By LARISSA DUBECKI Thursday 14 June 2001

Lured by plentiful scrap food in Melbourne's rubbish bins and back yards, there are more foxes in Melbourne than many rural areas.

Conservative estimates put the figure at 12 foxes per square kilometre in the Melbourne metropolitan area, which is higher than the average for rural areas, says scientist Penny Fisher from the Victorian Animal Research Institute.

"They live in creek beds, parks; they're in large numbers at the Docklands where they live in deserted warehouses and shipping containers," she says.

They have been sighted in the early hours in Bourke Street and, last month, one was sucked into the engine of a departing Boeing 737 at Melbourne Airport.
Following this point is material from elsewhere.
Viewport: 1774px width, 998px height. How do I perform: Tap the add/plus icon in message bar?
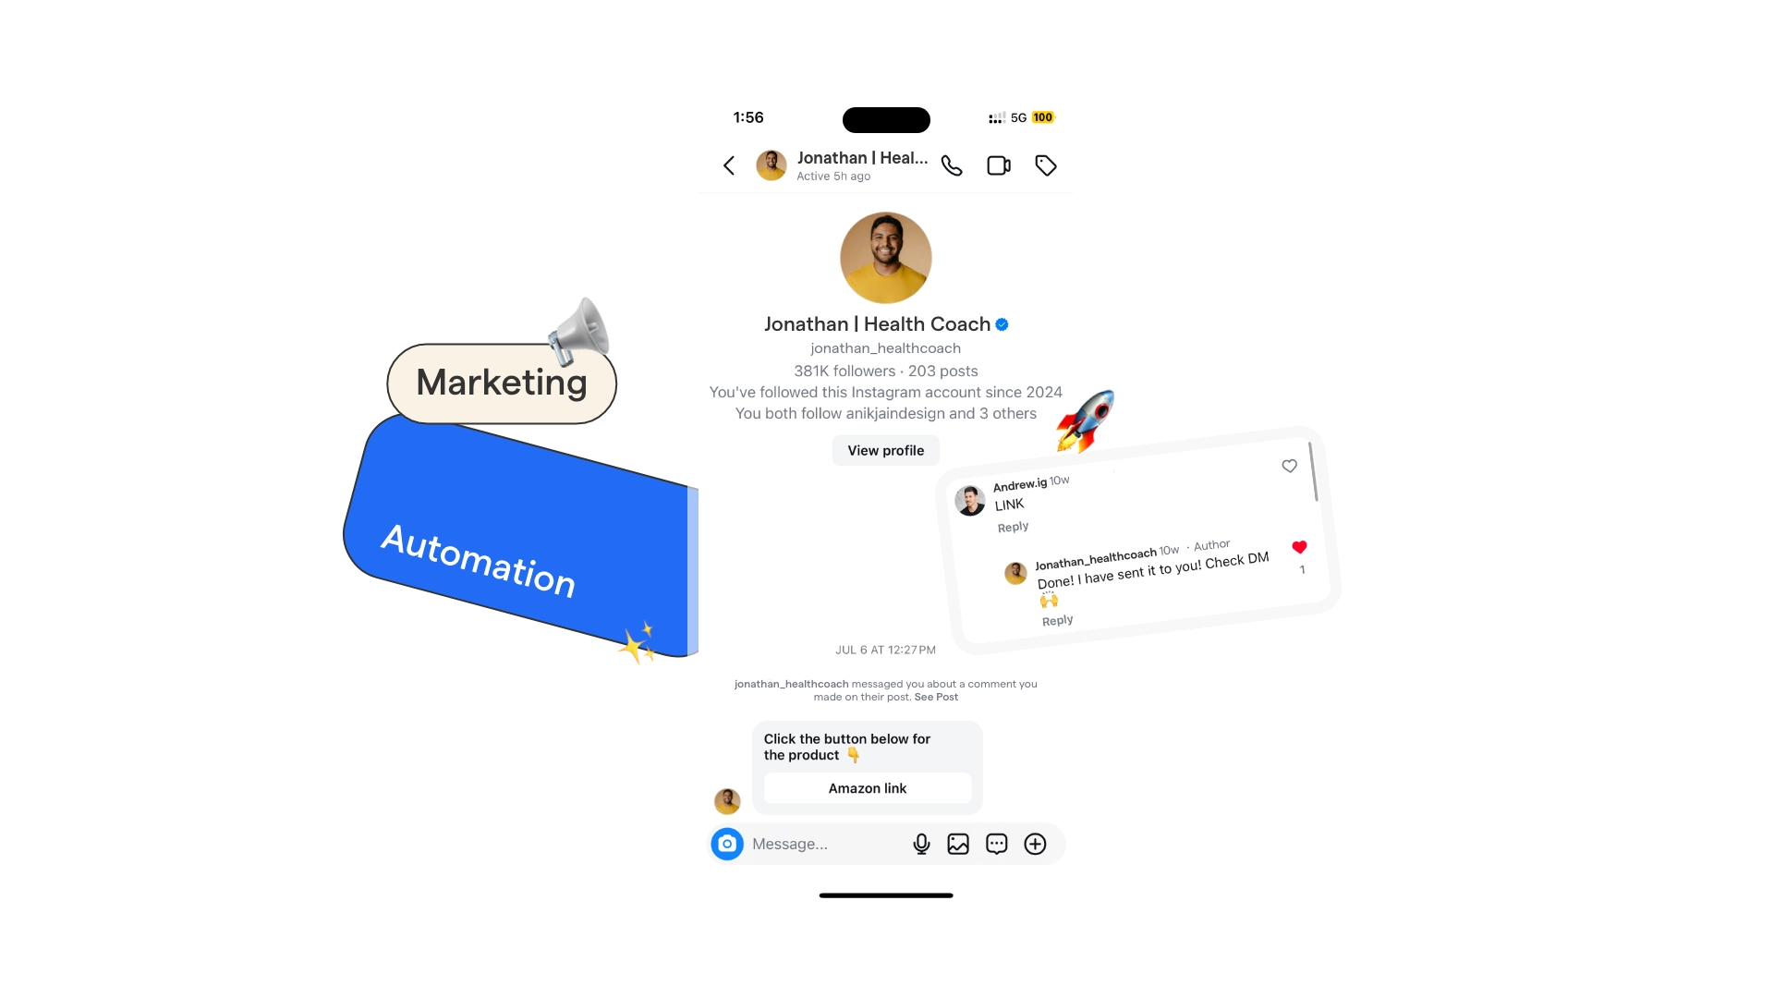pos(1036,844)
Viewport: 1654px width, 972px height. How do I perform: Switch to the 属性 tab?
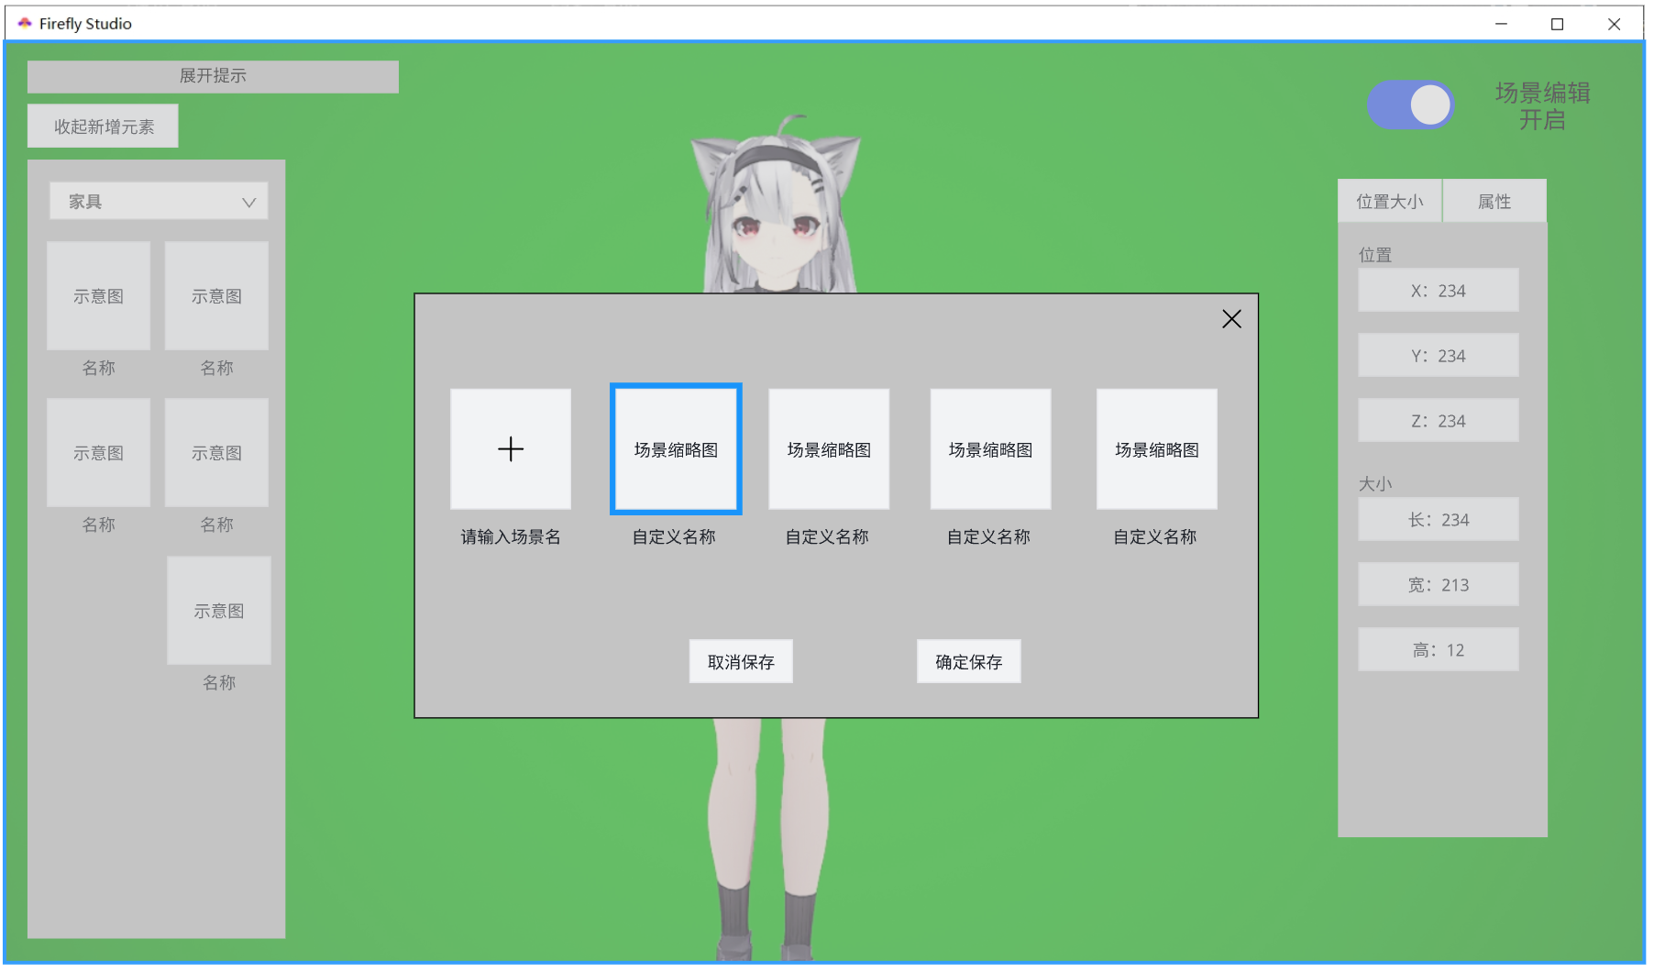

Mark Fenby, a fox catcher with Outfoxed pest control, is amused by the naivety of city dwellers when it comes to foxes. Foxes have "always lived in the city", he says. "People think they don't live here and then they call me to get one out of their back yard. I wouldn't be in business if they didn't live in the city."

He reckons there are tens of thousands living in Melbourne and he's caught about 100 in the past month. He catches them in a broad band of suburbs including Prahran and Eltham. He also catches a lot in Camberwell.

The night-hunting fox likes to eat native wildlife, says Linton Staples, managing director of Animal Control Technologies. "They'll eat anything. Any species of ground-nesting animal is at risk."

Foxes prey on a range of small creatures weighing up to 10 kilograms, which includes possums and ducks, but they do not seem to bother cats.

They tend to live unnoticed until they nest beneath a house or in its roof, where their rustlings are often mistaken for possum noises.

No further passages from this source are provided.